#### THE REQUEST
Copy word for word the stretch from "Results suggest the" through "perceived auditory quality." in the excerpt on haptic feedback in keytar and piano playing.

#### EXCERPT PROVIDED
——

Keytar: experimental results

Results suggest the existence of significant effects of haptic feedback on the perceived realism of the strings. Further considerations can be drawn from the specific histograms [46]. By contrast, as can be seen from the left histogram below in Fig. 12.8, no effects on sound realism were measured. The lesson to take home from this experiment, hence, is that increasing the haptic realism of a virtual musical instrument in principle has no effects on its perceived auditory quality.

6 Piano Playing

A different lesson was instead learnt from an experiment in which the realism of the interaction with the musical instrument, in this case a piano, was pushed to its limit [18]. The piano keyboard in fact offers a controlled experimental setting, as the performer can only hit and then release one or more keys with one or more fingers while the rest of their body is disconnected from the instrument. This setting permitted to design a task in which auditory and haptic feedback could be delivered separately and independently. Furthermore, the intensity of both feedback channels is a reliable function of the key velocity which, in turn, is driven by the pianist’s finger. Under these experimental premises, Yamaha’s Disklavier pianos in particular offer two specific advantages: first, they can both record and mechanically reproduce the action of a pianist on all keys; secondly, they can be automatically switched between normal operation and a silent mode. When this mode is set, all strings are decoupled from the respective key hammers in ways that the instrument produces no sound, meanwhile conveying the same haptic feedback as to when the performer also hears the instrument.

——

#### RECORDS
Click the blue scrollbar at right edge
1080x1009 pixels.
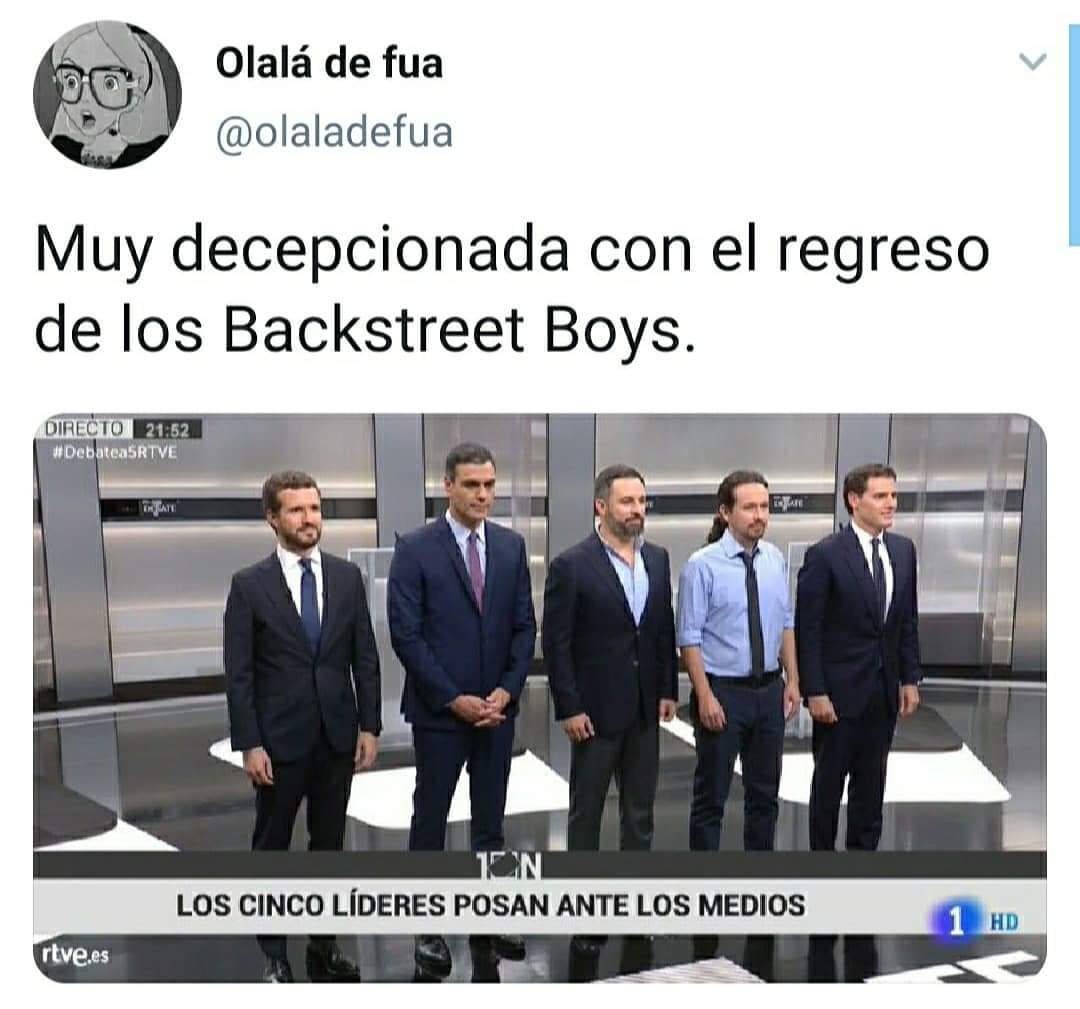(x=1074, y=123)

——

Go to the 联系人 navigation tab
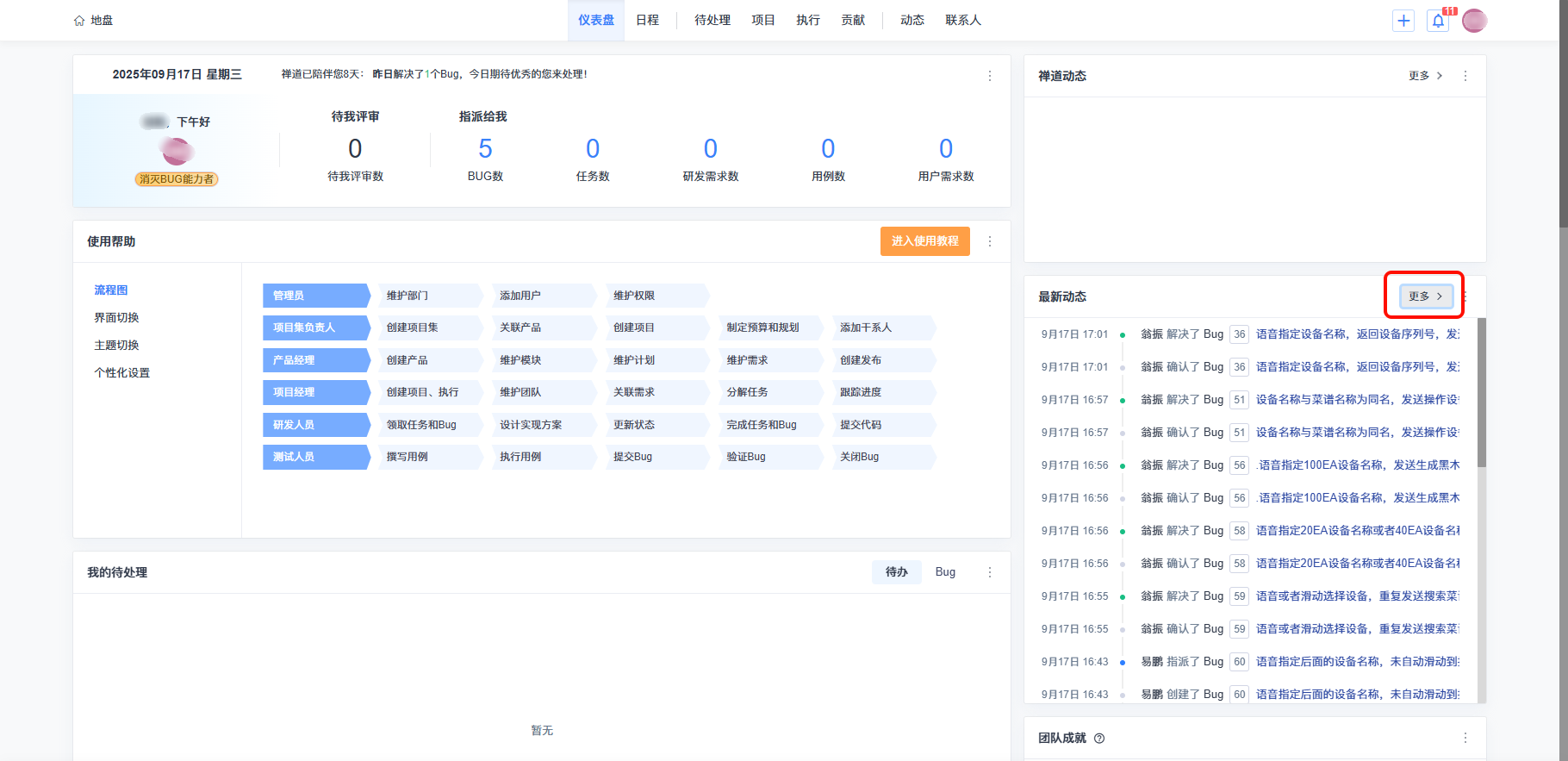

——

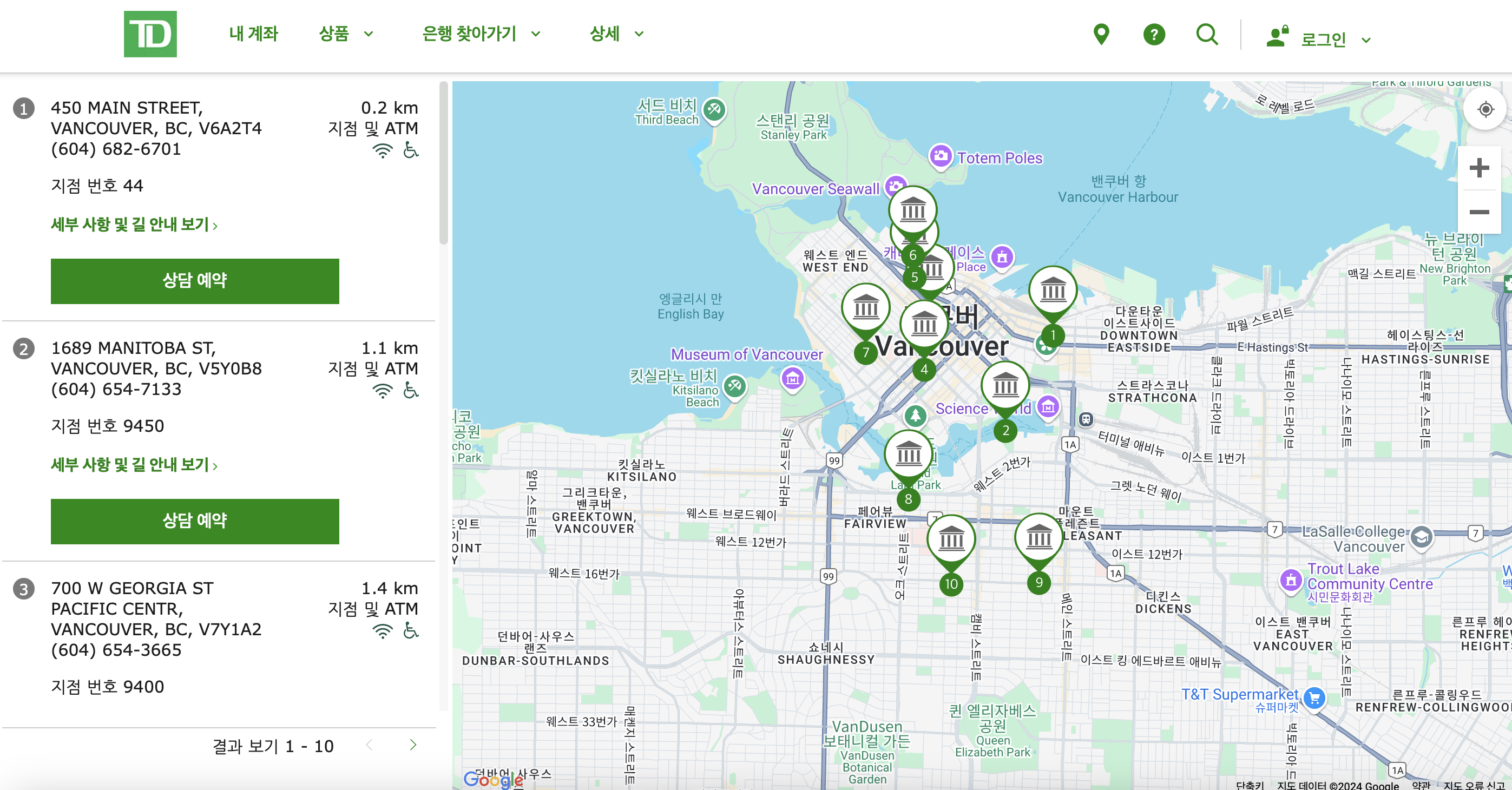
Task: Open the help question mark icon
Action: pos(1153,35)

——

#### TASK OUTPUT
Results suggest the existence of significant effects of haptic feedback on the perceived realism of the strings. Further considerations can be drawn from the specific histograms [46]. By contrast, as can be seen from the left histogram below in Fig. 12.8, no effects on sound realism were measured. The lesson to take home from this experiment, hence, is that increasing the haptic realism of a virtual musical instrument in principle has no effects on its perceived auditory quality.